Scoundrel #1 cover by Dug Nation and Josephine Roberts
Scoundrel #1 cover by Dug Nation and Josephine Roberts

Scoundrel is a dive into the mind of someone who, with power and money to burn, listens to everything their id compels them to do. Hector wastes no time in descending into debauchery and decadence without a second thought.

However, there is more to him than that. Hector is intelligent and driven; it's just that he only uses these things to feed whatever base desire he wishes to serve next. He's no airheaded or passive character. Hector actively pursues these instincts and knows how to best do it.

Gustavo serves as the Jiminy Cricket telling Hector that these are bad ideas. He wants to protect his friend from himself but isn't assertive or convincing enough to do it. His character isn't especially compelling. However, the his dynamic with Hector is interesting, and perhaps Gustavo will surprise me later.
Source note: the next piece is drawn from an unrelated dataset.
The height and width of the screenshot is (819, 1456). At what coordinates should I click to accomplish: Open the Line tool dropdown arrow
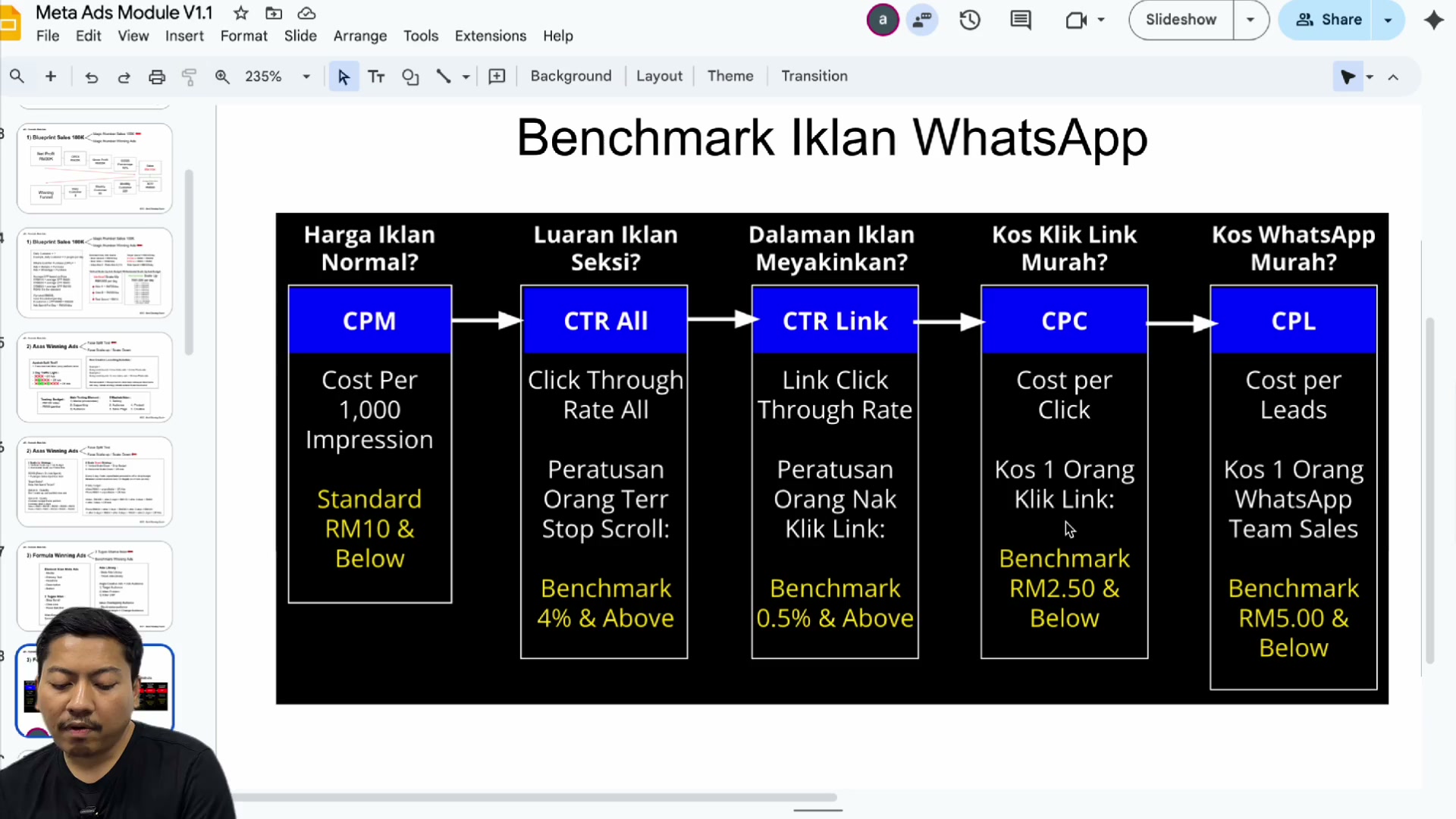466,77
There is an element of racial tension which makes for some good moments too. Hector is Mexican, and the Hollywood elites he rubs elbows with have certain expectations of him. He doesn't care, but definitely seems like an element that he will have to reckon with later in the story. Hannibal Tabu places a lot of seeds in this first issue that seem likely to develop into some compelling elements later.

Dug Nation's artwork is phenomenal. He places a lot of detail into every panel, and the characters are given very expressive faces and body language. Every scene is full of life, and this is aided by the excellent color work of Josephine Roberts. The comic looks absolutely great.

With a compelling premise of self-destruction, a good lead, and great art, Scoundrel #1 impresses on every page. Tabu, Nation, and Robert do some fine work here, and you should definitely check it out. This one easily earns a recommendation.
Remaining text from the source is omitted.